• **Task statement**
Reproduce the following material word for word, keeping every line unchanged.

--- Begin ---

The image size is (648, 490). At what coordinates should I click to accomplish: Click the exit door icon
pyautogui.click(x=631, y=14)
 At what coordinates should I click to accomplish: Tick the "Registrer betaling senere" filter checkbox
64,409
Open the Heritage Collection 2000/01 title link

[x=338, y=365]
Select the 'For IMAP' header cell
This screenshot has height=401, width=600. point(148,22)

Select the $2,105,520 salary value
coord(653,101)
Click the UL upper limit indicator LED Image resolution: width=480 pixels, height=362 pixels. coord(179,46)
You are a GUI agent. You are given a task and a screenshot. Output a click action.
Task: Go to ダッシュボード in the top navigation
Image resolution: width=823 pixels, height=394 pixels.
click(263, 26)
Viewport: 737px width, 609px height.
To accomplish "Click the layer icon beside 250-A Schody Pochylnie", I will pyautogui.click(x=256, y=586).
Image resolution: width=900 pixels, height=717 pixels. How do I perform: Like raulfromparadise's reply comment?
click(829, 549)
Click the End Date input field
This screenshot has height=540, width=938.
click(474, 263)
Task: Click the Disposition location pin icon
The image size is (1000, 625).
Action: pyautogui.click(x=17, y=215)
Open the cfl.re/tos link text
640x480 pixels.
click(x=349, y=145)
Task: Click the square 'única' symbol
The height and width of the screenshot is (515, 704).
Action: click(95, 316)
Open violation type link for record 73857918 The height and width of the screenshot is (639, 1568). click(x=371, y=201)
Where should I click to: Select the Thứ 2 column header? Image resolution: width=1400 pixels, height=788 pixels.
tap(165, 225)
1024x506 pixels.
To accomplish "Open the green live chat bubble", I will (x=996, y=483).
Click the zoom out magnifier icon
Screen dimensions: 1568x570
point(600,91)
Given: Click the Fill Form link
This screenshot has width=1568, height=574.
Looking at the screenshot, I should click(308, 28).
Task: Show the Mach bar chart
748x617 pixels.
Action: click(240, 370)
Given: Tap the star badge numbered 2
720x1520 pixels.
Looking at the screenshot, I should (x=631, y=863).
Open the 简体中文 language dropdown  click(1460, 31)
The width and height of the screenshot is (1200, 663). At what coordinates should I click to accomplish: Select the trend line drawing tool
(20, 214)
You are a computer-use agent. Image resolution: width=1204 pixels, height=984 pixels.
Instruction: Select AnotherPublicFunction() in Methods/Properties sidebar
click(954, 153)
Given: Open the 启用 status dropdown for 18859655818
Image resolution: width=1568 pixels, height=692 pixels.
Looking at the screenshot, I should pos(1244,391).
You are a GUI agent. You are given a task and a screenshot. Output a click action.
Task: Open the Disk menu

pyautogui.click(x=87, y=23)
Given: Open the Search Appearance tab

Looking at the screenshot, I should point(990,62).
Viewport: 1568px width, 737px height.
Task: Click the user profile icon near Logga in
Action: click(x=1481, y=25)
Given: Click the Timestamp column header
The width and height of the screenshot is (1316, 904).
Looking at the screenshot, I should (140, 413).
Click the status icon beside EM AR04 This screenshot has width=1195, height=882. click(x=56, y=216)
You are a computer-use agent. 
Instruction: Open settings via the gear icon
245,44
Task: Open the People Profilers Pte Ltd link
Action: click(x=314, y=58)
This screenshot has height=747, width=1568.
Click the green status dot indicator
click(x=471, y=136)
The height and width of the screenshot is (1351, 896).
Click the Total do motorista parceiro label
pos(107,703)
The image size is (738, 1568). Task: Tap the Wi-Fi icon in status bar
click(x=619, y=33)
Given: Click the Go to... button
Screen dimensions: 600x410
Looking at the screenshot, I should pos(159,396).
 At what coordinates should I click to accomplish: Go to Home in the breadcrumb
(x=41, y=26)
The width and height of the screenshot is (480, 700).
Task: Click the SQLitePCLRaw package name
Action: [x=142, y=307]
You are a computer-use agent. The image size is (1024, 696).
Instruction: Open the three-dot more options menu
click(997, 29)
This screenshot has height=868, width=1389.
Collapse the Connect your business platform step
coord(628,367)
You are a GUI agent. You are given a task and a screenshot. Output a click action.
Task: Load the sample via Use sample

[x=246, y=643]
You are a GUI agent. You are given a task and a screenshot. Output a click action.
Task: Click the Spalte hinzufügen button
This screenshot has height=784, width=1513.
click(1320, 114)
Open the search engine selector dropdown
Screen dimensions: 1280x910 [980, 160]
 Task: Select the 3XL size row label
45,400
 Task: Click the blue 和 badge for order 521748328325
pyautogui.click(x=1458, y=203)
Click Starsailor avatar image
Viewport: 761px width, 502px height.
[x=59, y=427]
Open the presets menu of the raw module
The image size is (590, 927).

--- End ---

• **Written reply**
The image size is (648, 490). At what coordinates should I click to accomplish: Click the exit door icon
pyautogui.click(x=631, y=14)
 At what coordinates should I click to accomplish: Tick the "Registrer betaling senere" filter checkbox
64,409
Open the Heritage Collection 2000/01 title link

[x=338, y=365]
Select the 'For IMAP' header cell
This screenshot has height=401, width=600. point(148,22)

Select the $2,105,520 salary value
coord(653,101)
Click the UL upper limit indicator LED Image resolution: width=480 pixels, height=362 pixels. coord(179,46)
You are a GUI agent. You are given a task and a screenshot. Output a click action.
Task: Go to ダッシュボード in the top navigation
Image resolution: width=823 pixels, height=394 pixels.
click(263, 26)
Viewport: 737px width, 609px height.
To accomplish "Click the layer icon beside 250-A Schody Pochylnie", I will pyautogui.click(x=256, y=586).
Image resolution: width=900 pixels, height=717 pixels. How do I perform: Like raulfromparadise's reply comment?
click(829, 549)
Click the End Date input field
This screenshot has height=540, width=938.
click(474, 263)
Task: Click the Disposition location pin icon
The image size is (1000, 625).
Action: pyautogui.click(x=17, y=215)
Open the cfl.re/tos link text
640x480 pixels.
click(x=349, y=145)
Task: Click the square 'única' symbol
The height and width of the screenshot is (515, 704).
Action: click(95, 316)
Open violation type link for record 73857918 The height and width of the screenshot is (639, 1568). click(x=371, y=201)
Where should I click to: Select the Thứ 2 column header? Image resolution: width=1400 pixels, height=788 pixels.
tap(165, 225)
1024x506 pixels.
To accomplish "Open the green live chat bubble", I will (x=996, y=483).
Click the zoom out magnifier icon
Screen dimensions: 1568x570
point(600,91)
Given: Click the Fill Form link
This screenshot has width=1568, height=574.
Looking at the screenshot, I should click(308, 28).
Task: Show the Mach bar chart
748x617 pixels.
Action: click(240, 370)
Given: Tap the star badge numbered 2
720x1520 pixels.
Looking at the screenshot, I should (x=631, y=863).
Open the 简体中文 language dropdown  click(1460, 31)
The width and height of the screenshot is (1200, 663). At what coordinates should I click to accomplish: Select the trend line drawing tool
(20, 214)
You are a computer-use agent. Image resolution: width=1204 pixels, height=984 pixels.
Instruction: Select AnotherPublicFunction() in Methods/Properties sidebar
click(954, 153)
Given: Open the 启用 status dropdown for 18859655818
Image resolution: width=1568 pixels, height=692 pixels.
Looking at the screenshot, I should pos(1244,391).
You are a GUI agent. You are given a task and a screenshot. Output a click action.
Task: Open the Disk menu

pyautogui.click(x=87, y=23)
Given: Open the Search Appearance tab

Looking at the screenshot, I should point(990,62).
Viewport: 1568px width, 737px height.
Task: Click the user profile icon near Logga in
Action: click(x=1481, y=25)
Given: Click the Timestamp column header
The width and height of the screenshot is (1316, 904).
Looking at the screenshot, I should (140, 413).
Click the status icon beside EM AR04 This screenshot has width=1195, height=882. click(x=56, y=216)
You are a computer-use agent. 
Instruction: Open settings via the gear icon
245,44
Task: Open the People Profilers Pte Ltd link
Action: click(x=314, y=58)
This screenshot has height=747, width=1568.
Click the green status dot indicator
click(x=471, y=136)
The height and width of the screenshot is (1351, 896).
Click the Total do motorista parceiro label
pos(107,703)
The image size is (738, 1568). Task: Tap the Wi-Fi icon in status bar
click(x=619, y=33)
Given: Click the Go to... button
Screen dimensions: 600x410
Looking at the screenshot, I should pos(159,396).
 At what coordinates should I click to accomplish: Go to Home in the breadcrumb
(x=41, y=26)
The width and height of the screenshot is (480, 700).
Task: Click the SQLitePCLRaw package name
Action: [x=142, y=307]
You are a computer-use agent. The image size is (1024, 696).
Instruction: Open the three-dot more options menu
click(997, 29)
This screenshot has height=868, width=1389.
Collapse the Connect your business platform step
coord(628,367)
You are a GUI agent. You are given a task and a screenshot. Output a click action.
Task: Load the sample via Use sample

[x=246, y=643]
You are a GUI agent. You are given a task and a screenshot. Output a click action.
Task: Click the Spalte hinzufügen button
This screenshot has height=784, width=1513.
click(1320, 114)
Open the search engine selector dropdown
Screen dimensions: 1280x910 [980, 160]
 Task: Select the 3XL size row label
45,400
 Task: Click the blue 和 badge for order 521748328325
pyautogui.click(x=1458, y=203)
Click Starsailor avatar image
Viewport: 761px width, 502px height.
[x=59, y=427]
Open the presets menu of the raw module
The image size is (590, 927).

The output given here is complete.